Nice little update from AOF — revenue expected to be on the upper end of guidance, $79mn, guidance for FY25 $85-95mn. Well done on this — SaaS segment growing well.
Fashion Corner
Been waiting for a time to buy Puig — the teeny-tiniest fashion conglomerate of them all. 19 EUR — fallen a little since having to recall their Charlotte Tilbury setting spray (one of the brand’s most popular products. Still feels a tad expensive at +25x earnings, but it’s something I’d love to own at the right price… the controlling family clearly knows how to address an audience with the right product — and you know me — I like to be aligned with controlling families (incentive > outcome).
Lots of hype for Prada (the finTwit crowd have discovered Miu Miu, it seems). Like Prada, don’t like the valuation — 26x a bit much…more than LVMH!— the finTwit crowd are a good contra — once they get into something, then you know everything is baked in (especially with fashion, no disrespect — but most analysts dress badly and don’t understand the significance of say, the 1993 Margiela collection1.) Miu Miu has the zeitgeist of now, but you need to understand the zeitgeist of tomorrow to make money (i.e. Druckenmiller’s whole thing — forecast from two years out, not today). I mean — sequin underwear-as-shorts, 90s-esque turtlenecks, slightly clunky jewellery — it gives good zeitgeist.
Of course, Miu Miu had a moment like this earlier, where it did cutesy oh-shucks cat collars that were removable (about 2010 I think)
Point is, fashion is cyclical and Miu Miu’s extraordinary growth is no guarantee of the future (analysts often fail to see this…). That isn’t to say Kering, LVMH or Puig will be the companies to capture the zeitgeist in two years — though they very may well be. It’s more to say that I’d rather pay a fair multiple for a company with a lot of bets happening at once (Kering has Gucci, Bottega, Balenciaga, McQueen…; LVMH has too many to count).

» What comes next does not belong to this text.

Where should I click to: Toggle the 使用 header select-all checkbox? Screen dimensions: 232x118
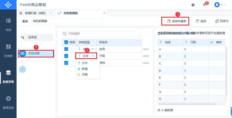click(66, 42)
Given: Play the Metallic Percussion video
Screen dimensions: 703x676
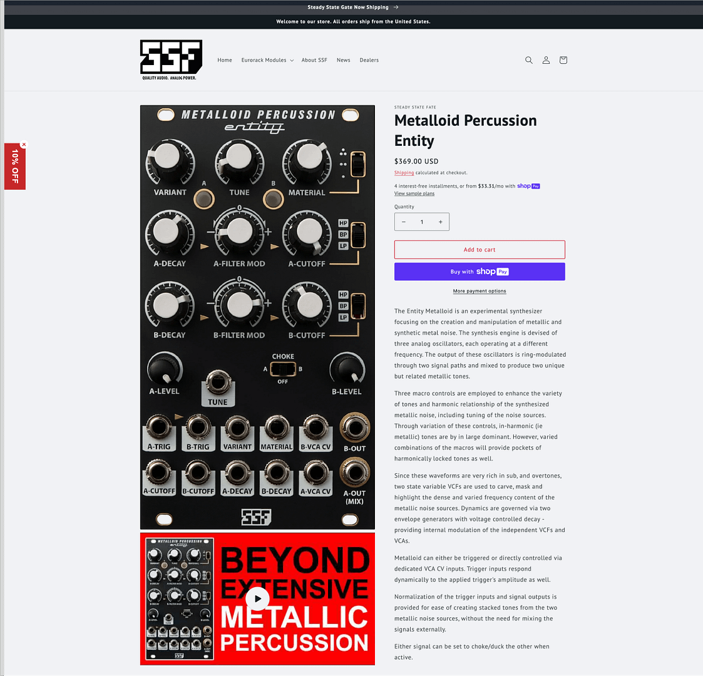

There’s also a few structural things I’m not a fan of with Prada: a lot of reliance on Raf Simons and Miuccia Prada, Miuccia’s husband Bertelli still exercising control (he’s famously volatile), and a lack of other brands — it’s basically Prada, Miu Miu and Church’s. If you’re hunting for single-vision brands, then you need to consider that Hermes’ net profit margin is around 31% and Prada’s is around 15%. Why own second best when you can own the best?